Investors fear protests could undermine economic reforms
Some investors fear walk-back of economic reforms: Investors are concerned that the Egyptian government could resort to populist measures in response to the recent protests — measures that could derail progress on economic reform, Reuters reports. The story comes after the Supply Ministry on Tuesday announced that it would return 1.8 mn people to the subsidy rolls, a move which some have framed as an attempt to assuage economic discontent. A continuation on this path, analysts say, threatens to undermine the stabilizing measures undertaken over the past three years.

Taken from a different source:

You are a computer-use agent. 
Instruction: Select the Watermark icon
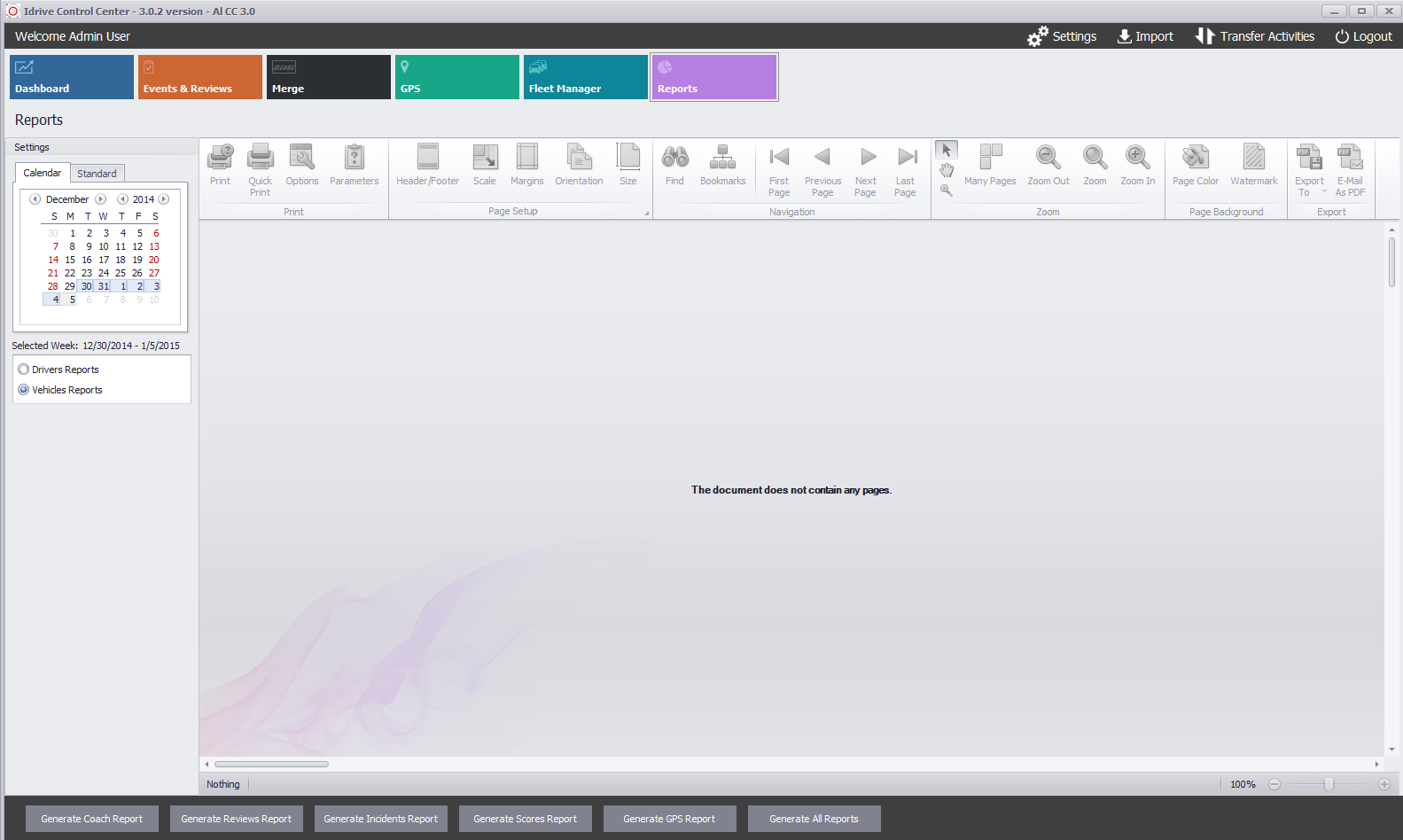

What they’re saying: “Investors are wary of the risk of fiscal slippage through the reversal of subsidy reforms or raising spending on public sector wages or cash transfers,” said Farouk Soussa, senior economist with Goldman Sachs, told Reuters. “The main risk is that any fiscal slippage could reduce the likelihood of Egypt coming to an agreement with the IMF over a new deal after the current one expires in November.” Ricciardo Fabiani, North Africa project director at the International Crisis Group, told Bloomberg that anything more than adjustments to the subsidies system risks increasing instability and scaring investors away from the country.

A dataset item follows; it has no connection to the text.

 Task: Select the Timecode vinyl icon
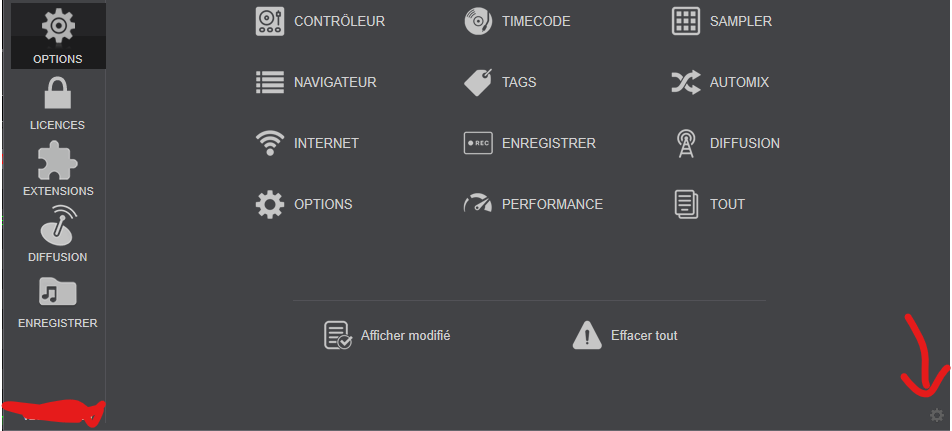(x=478, y=21)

Ration card value to double: In other news, the House of Representatives will introduce draft legislation to double the value of ration cards to EGP 100 per person “as a gift from parliament to the great Egyptian people,” Deputy House Speaker Soliman Wahdan said, according to Al Masry Al Youm. Wahdan said he will try to speed up parliamentary discussions on the topic as well as coordinate with the supply and finance ministries so that the legislation can be passed as quickly as possible.